Énoncé de la tâche: Reproduisez à l'identique, s'il vous plaît, le passage allant du début des enregistrements jusqu'à la ligne contenant « (1155, 649) », celle-ci comprise. Laissez les images de côté dans votre réponse.

++++ Données d'entrée

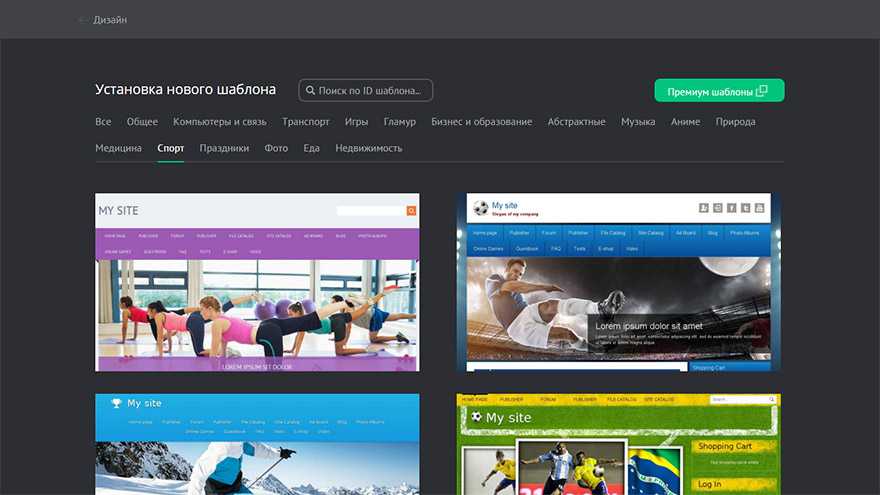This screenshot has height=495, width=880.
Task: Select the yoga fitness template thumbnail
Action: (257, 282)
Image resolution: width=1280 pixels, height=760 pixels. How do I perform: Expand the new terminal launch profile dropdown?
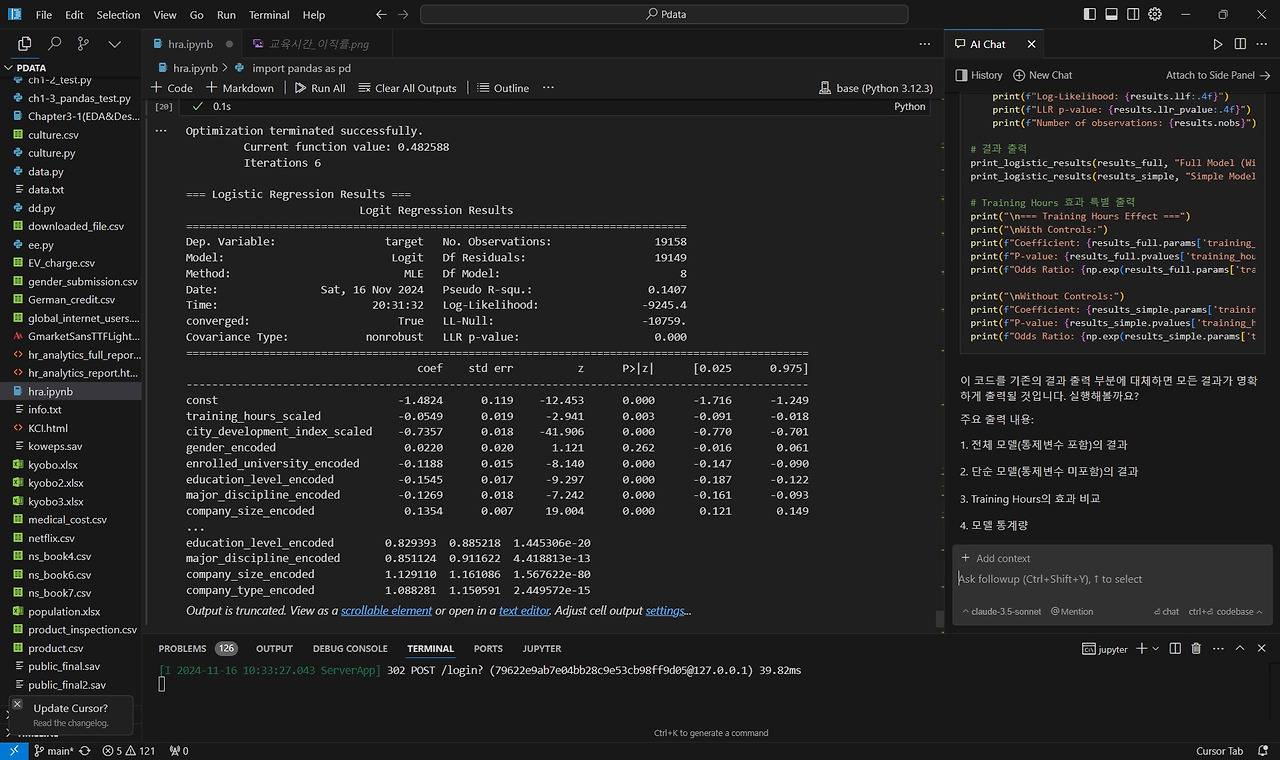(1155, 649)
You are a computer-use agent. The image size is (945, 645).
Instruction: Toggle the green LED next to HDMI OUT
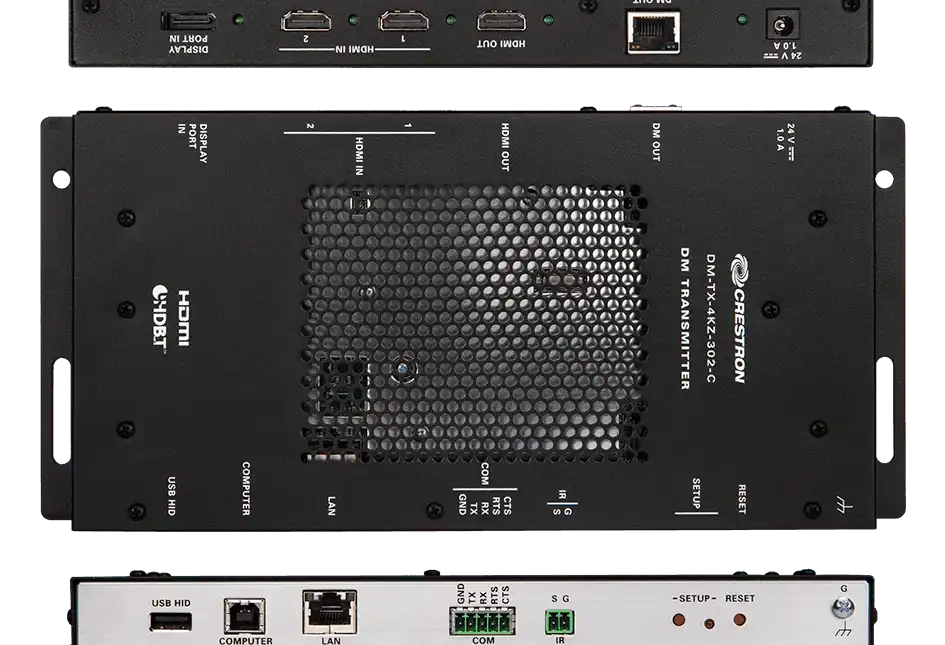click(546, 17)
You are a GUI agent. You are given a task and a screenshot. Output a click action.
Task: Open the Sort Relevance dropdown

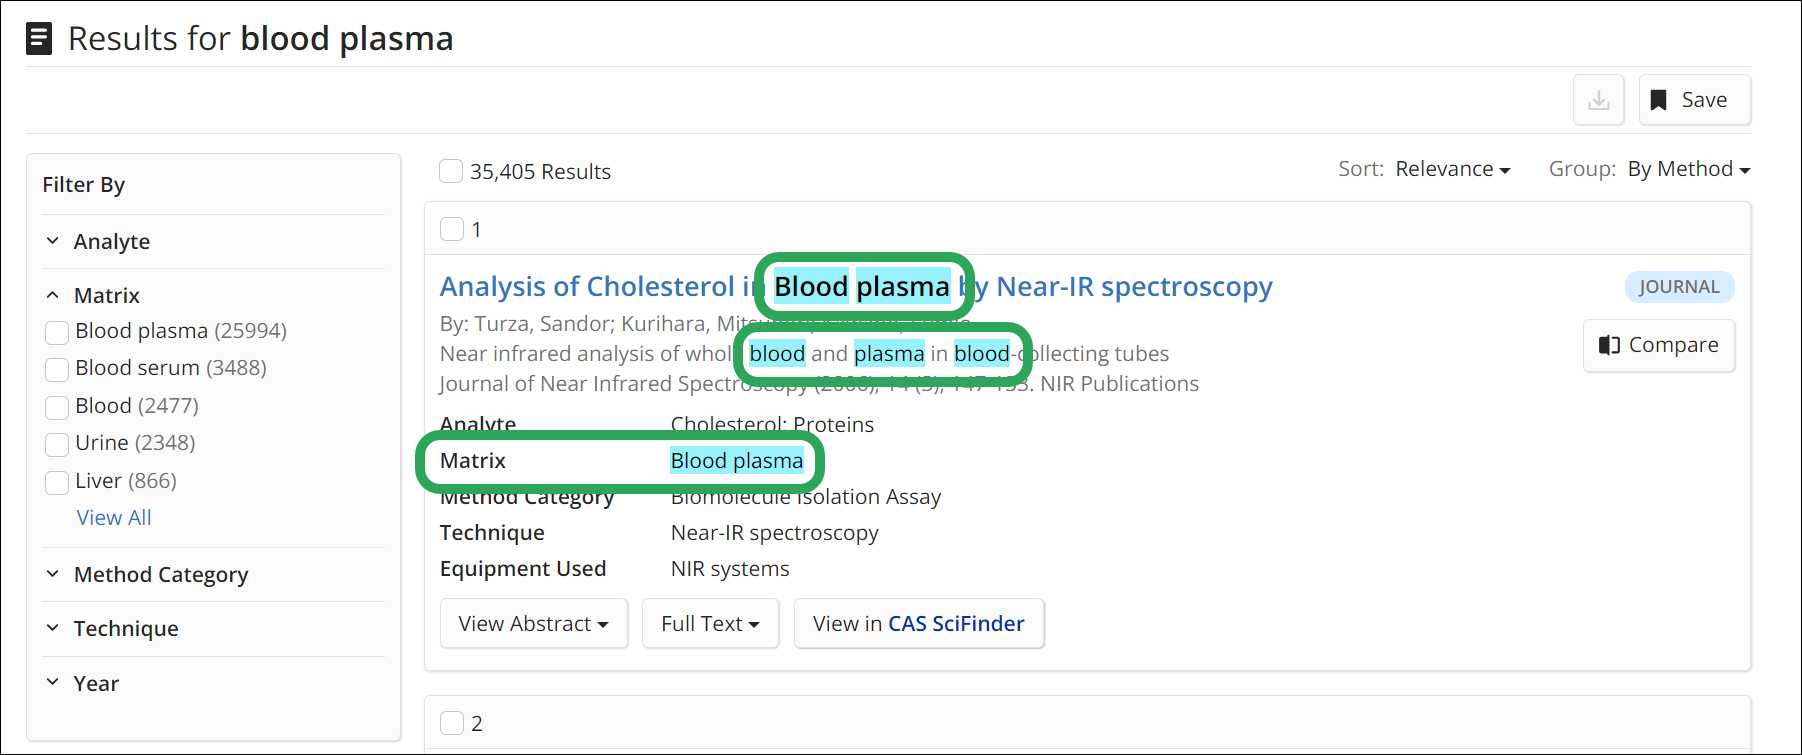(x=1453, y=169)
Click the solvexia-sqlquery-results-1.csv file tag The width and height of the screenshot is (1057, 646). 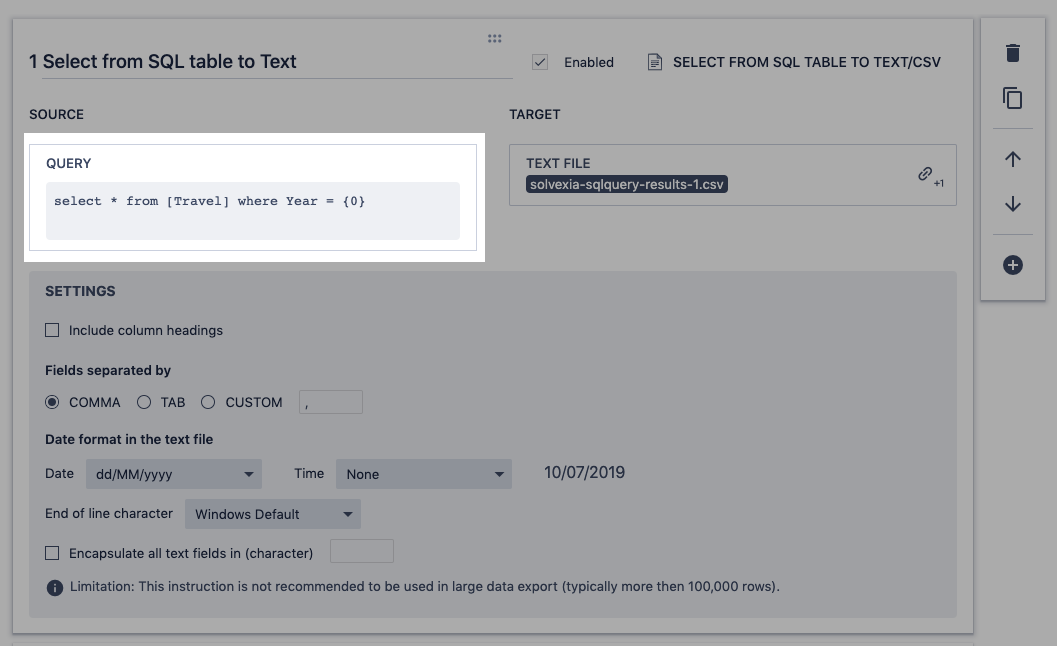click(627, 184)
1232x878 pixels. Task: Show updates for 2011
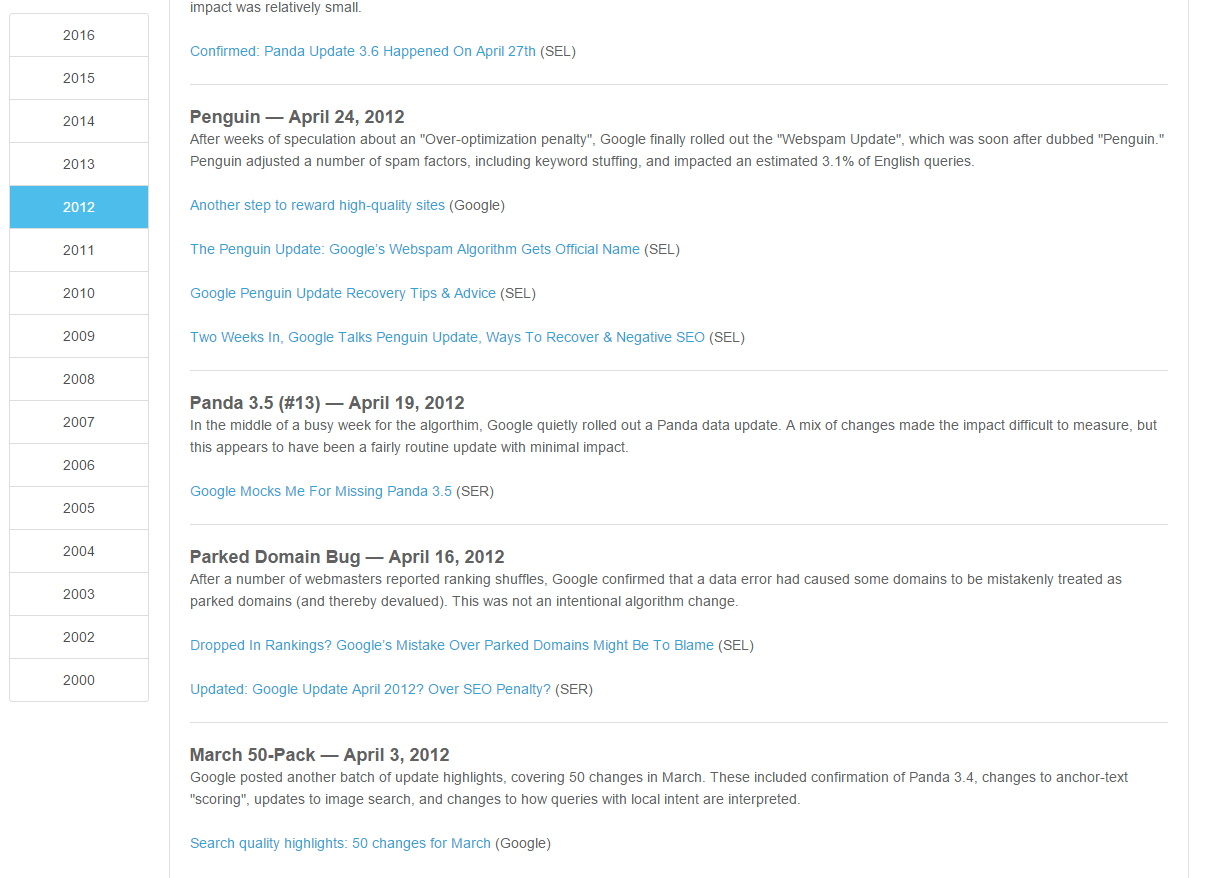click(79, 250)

++++++++

Résultat obtenu:
This screenshot has height=495, width=880.
Task: Select the yoga fitness template thumbnail
Action: (257, 282)
Image resolution: width=1280 pixels, height=760 pixels. How do I perform: Expand the new terminal launch profile dropdown?
(1155, 649)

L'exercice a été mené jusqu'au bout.